**Directions:**
- A) Reproduce the passage of the article on Paraguay's presidential election starting at "Some in Asunción" and ending at "candidate Efraín Alegre.".
- B) Answer these questions from the article on Paraguay's presidential election:
(i) On what date did voters elect Fernando Lugo as president?
(ii) How many times more than domestic demand do Paraguay's local cigarette factories produce?
(iii) How large was the bribe that the National Union of Ethical Citizens was paid?

**Text segment:**
•••

Alleged king of contraband favourite for Paraguay’s presidency
Horacio Cartes laughs off the suggestion that he is involved in drug trafficking and cigarette smuggling
Paraguayan presidential candidate Horacio Cartes of the Colorado Party laughs off the suggestion that he is a “narco”. Photograph: Reuters
Five years ago today Paraguay was a country striding towards a better future.
On April 20th, 2008, voters elected former Catholic bishop Fernando Lugo as president, bringing to an end six decades of increasingly mafia-style rule by the populist Colorado party with promises to clean up public life and redistribute wealth in a desperately unequal society.
But the new dawn turned out to be a false one. Lugo was impeached last June after four wasted years in power and now the man favourite to win tomorrow’s presidential election is a shady Colorado businessman whom foreign governments believe is involved in drug trafficking and cigarette smuggling.
Horacio Cartes laughs off the suggestion that he is a “narco”. But during the campaign he has ducked talking to foreign reporters least they question him about US diplomatic cables which discuss Drug Enforcement Agency investigations that identify him as heading up an organisation “believed to launder large quantities of United States currency generated through illegal means, including through the sale of narcotics”.
And while Washington clearly believes Cartes is involved in Paraguay’s booming drug trade the Brazilians have identified him as a key player in the country’s cigarette smuggling rackets.
Paraguay’s outsized cigarette industry is built for contraband. Local factories produce 20 times more than domestic demand and legitimate exports do not explain the surplus, most of which is exported illegally around the world — in 2006 gardaí seized five million cigarettes hidden in a container that originated in Paraguay.
The main destination for such contraband is Brazil where a 2004 congressional investigation identified a firm owned by Cartes (himself a smoker) as a major offender in flooding the country with illegal cigarettes.
Some in Asunción shrug their shoulders at all this and explain that Cartes amassed his dubious fortune in a different era when rules did not apply in Paraguayan business and that this past should not be read as a guide as to how he would rule as president. Maybe so, but for all his modernising business bluster on the stump Cartes’s campaign has been dogged by ample evidence of good old-fashioned Colorado vote-buying.
Luckily for him his opponents have had their own corruption scandal. The president of Paraguay’s congress was forced to resign this week after evidence emerged his party – the National Union of Ethical Citizens – was paid a $15 million bribe with public money to back the ruling Liberal party candidate Efraín Alegre.
Alegre was one of Lugo’s better ministers until Lugo dismissed him during the civil war with his erstwhile Liberal allies that dogged his presidency.
The impeached president’s supporters say he was betrayed by the Liberal who used his personal appeal to oust the Colorados but then sought to corner his government for themselves. The Liberals, in turn, claim Lugo failed to recognise he was elected by a broad coalition of which they were the largest component and acted as if his fringe left-wing allies had been swept to power with him.
The truth probably lies somewhere in between, with the Cartes-inspired but Liberal-backed impeachment of Lugo the inevitable denouement of the ideologically incoherent coalition required to eject the Colorados after decades in power.

•••

(Stored data)
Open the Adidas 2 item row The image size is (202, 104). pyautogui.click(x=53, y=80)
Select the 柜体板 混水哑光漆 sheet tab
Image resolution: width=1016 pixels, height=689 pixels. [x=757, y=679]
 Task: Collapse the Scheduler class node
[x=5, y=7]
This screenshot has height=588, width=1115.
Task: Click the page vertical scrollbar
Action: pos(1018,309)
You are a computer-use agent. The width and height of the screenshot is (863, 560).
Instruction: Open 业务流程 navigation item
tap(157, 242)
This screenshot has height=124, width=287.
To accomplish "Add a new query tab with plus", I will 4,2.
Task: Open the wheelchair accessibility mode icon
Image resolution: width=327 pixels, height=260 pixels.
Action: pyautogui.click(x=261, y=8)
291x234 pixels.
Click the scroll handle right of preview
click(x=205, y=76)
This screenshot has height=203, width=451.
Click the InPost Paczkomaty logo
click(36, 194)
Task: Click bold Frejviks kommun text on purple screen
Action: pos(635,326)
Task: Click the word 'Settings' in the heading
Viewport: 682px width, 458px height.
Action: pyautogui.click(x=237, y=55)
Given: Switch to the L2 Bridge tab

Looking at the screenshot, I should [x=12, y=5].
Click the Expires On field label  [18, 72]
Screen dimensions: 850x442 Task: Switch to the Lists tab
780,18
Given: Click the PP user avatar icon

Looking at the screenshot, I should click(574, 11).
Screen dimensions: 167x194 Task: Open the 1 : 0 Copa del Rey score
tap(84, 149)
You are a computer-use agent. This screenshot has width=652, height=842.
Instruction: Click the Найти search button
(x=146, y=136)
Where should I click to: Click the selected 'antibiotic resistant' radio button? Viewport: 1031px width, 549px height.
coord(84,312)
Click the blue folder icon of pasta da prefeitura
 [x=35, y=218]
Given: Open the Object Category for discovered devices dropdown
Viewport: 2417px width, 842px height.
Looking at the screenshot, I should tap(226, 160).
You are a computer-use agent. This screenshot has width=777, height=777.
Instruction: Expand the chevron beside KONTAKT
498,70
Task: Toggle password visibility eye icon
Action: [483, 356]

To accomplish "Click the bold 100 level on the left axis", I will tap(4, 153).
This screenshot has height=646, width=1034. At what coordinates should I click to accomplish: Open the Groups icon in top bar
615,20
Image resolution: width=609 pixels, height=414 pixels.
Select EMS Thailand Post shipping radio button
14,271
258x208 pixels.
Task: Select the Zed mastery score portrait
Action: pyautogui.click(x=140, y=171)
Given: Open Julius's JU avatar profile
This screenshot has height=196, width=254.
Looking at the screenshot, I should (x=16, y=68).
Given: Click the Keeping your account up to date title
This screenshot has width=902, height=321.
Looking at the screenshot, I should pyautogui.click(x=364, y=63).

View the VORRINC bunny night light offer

•••

**List of solutions:**
- A)
Some in Asunción shrug their shoulders at all this and explain that Cartes amassed his dubious fortune in a different era when rules did not apply in Paraguayan business and that this past should not be read as a guide as to how he would rule as president. Maybe so, but for all his modernising business bluster on the stump Cartes’s campaign has been dogged by ample evidence of good old-fashioned Colorado vote-buying.
Luckily for him his opponents have had their own corruption scandal. The president of Paraguay’s congress was forced to resign this week after evidence emerged his party – the National Union of Ethical Citizens – was paid a $15 million bribe with public money to back the ruling Liberal party candidate Efraín Alegre.

- B)
(i) April 20th, 2008
(ii) 20 times
(iii) $15 million